My position on these issues has also been influenced by my increasingly pessimistic interpretation of the outcomes of our progressive, left governments. After having followed very closely the processes of Venezuela, Ecuador, Argentina, Uruguay and Brazil, and to a lesser extent also those of Bolivia and Nicaragua, I think we should ask ourselves the questions: up to what point is it possible for the left to get involved in government without losing our autonomy and our utopian perspective? In other words, is it possible to operate within the state apparatus without being caught in the demobilising logic of institutional power?

Unlike some of the friends I have mentioned above, I don’t have a single or categorical answer to such a question. I still believe that the state has a very important role to play, but I’m also convinced that it is now imperative for the left to get rid of its obsolete state-centric vision and open up to fresh perspectives like those of the commons.

What are the organisational and programmatic challenges for the left in the integration of the idea of the commons into its political platform?

To answer this question, I should start by clarifying that I do not believe that the promotion of the commons should be the only strategy of the left. I believe that we must embrace the emancipatory vision of the commons.
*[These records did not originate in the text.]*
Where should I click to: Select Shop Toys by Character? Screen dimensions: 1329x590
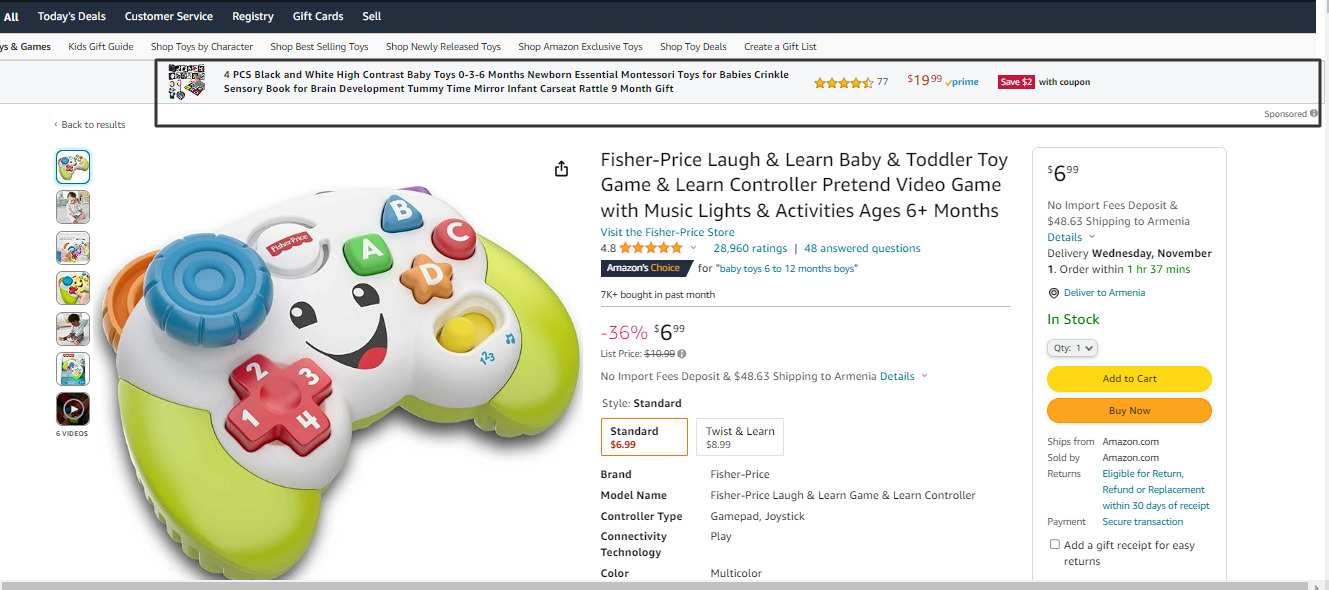point(201,46)
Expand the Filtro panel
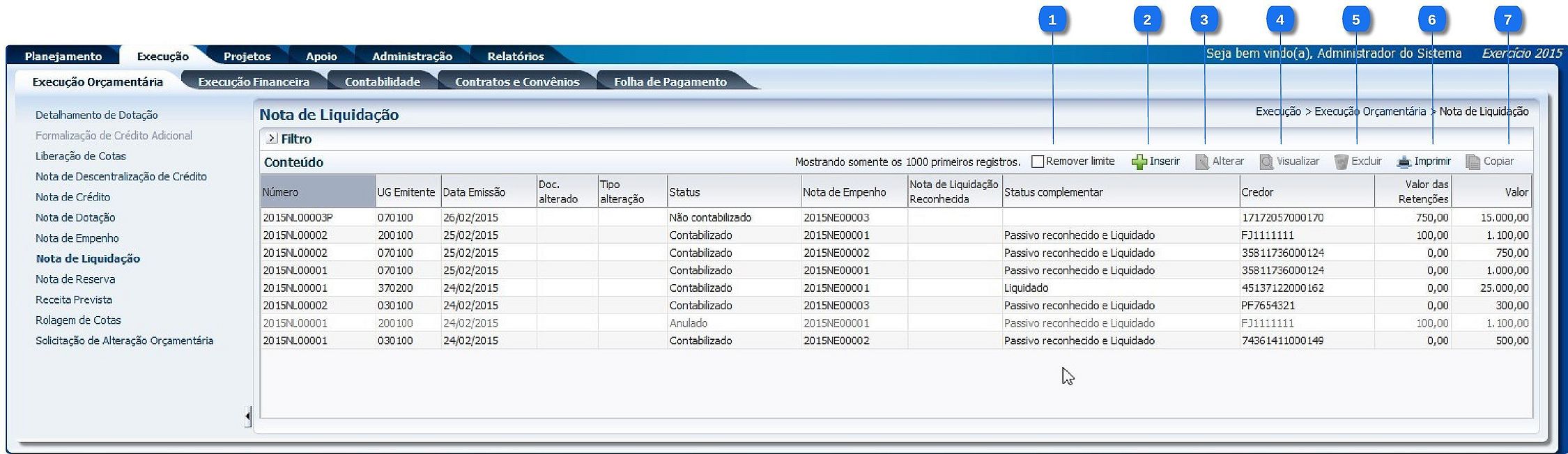 (272, 139)
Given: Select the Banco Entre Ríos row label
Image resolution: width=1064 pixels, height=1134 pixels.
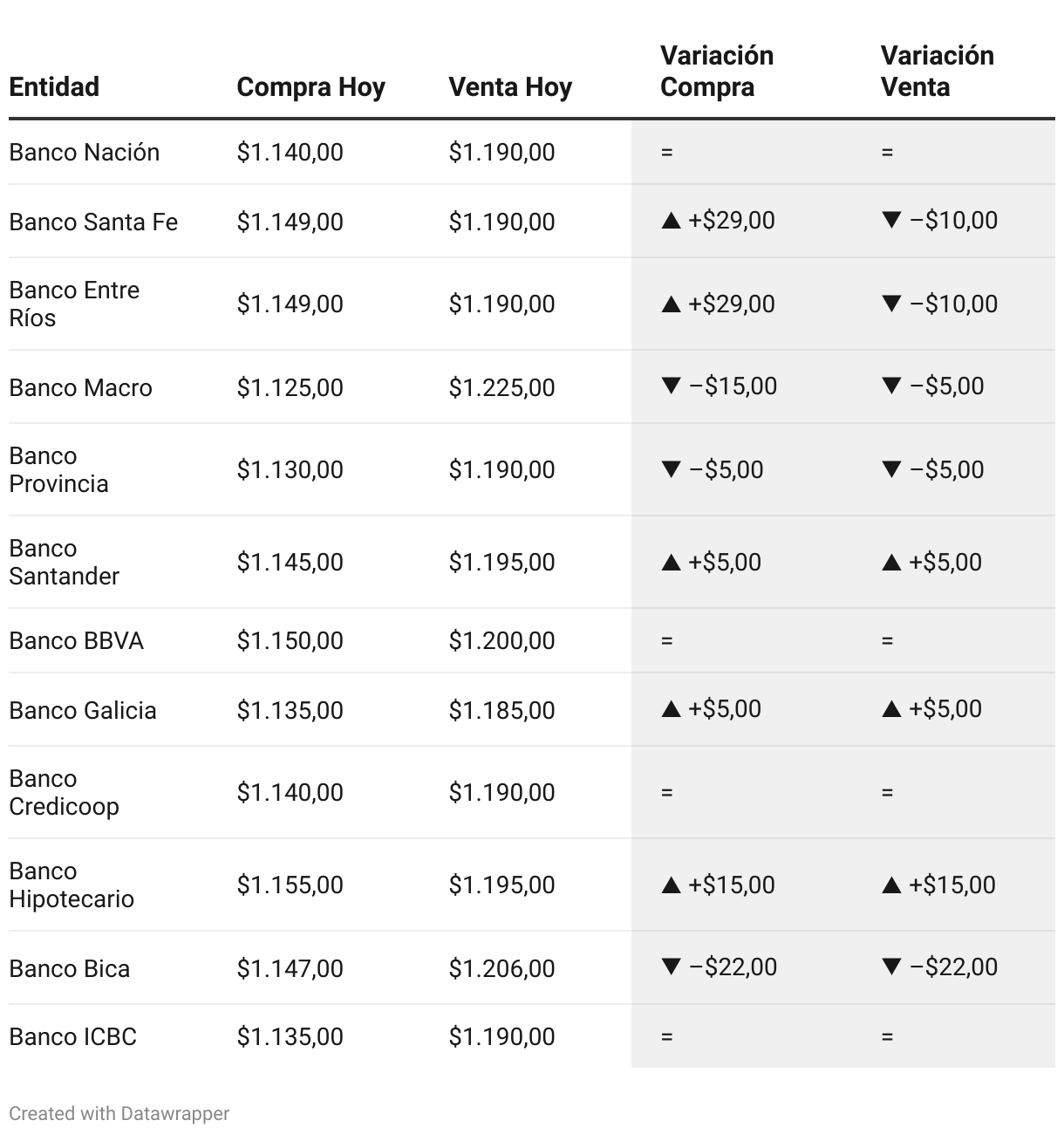Looking at the screenshot, I should click(x=74, y=304).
But we should not forget the role of the state and the need to respond to the very urgent problems of large sectors of the population. We can’t ignore the terrible rates of poverty, exclusion, and poor access to basic goods and services that still affect millions of Latin Americans. Our region should be incorporated into the global fight against climate change, and we must promote new forms of organisation and production that preserve the ecological balance. But we must also respond to social demands in the context of a fairly likely deterioration of the economic situation in the short or medium term. In that sense, I believe that the impulse to the commons must be framed within a broader strategy of growth, different from that offered by predatory and savage capitalism.

Daniel Chavez is a Uruguayan anthropologist, researcher at the Amsterdam-based Transnational Institute (TNI) and co-coordinator of the CLACSO Working Group Counter-Hegemonic Alternatives from the Global South.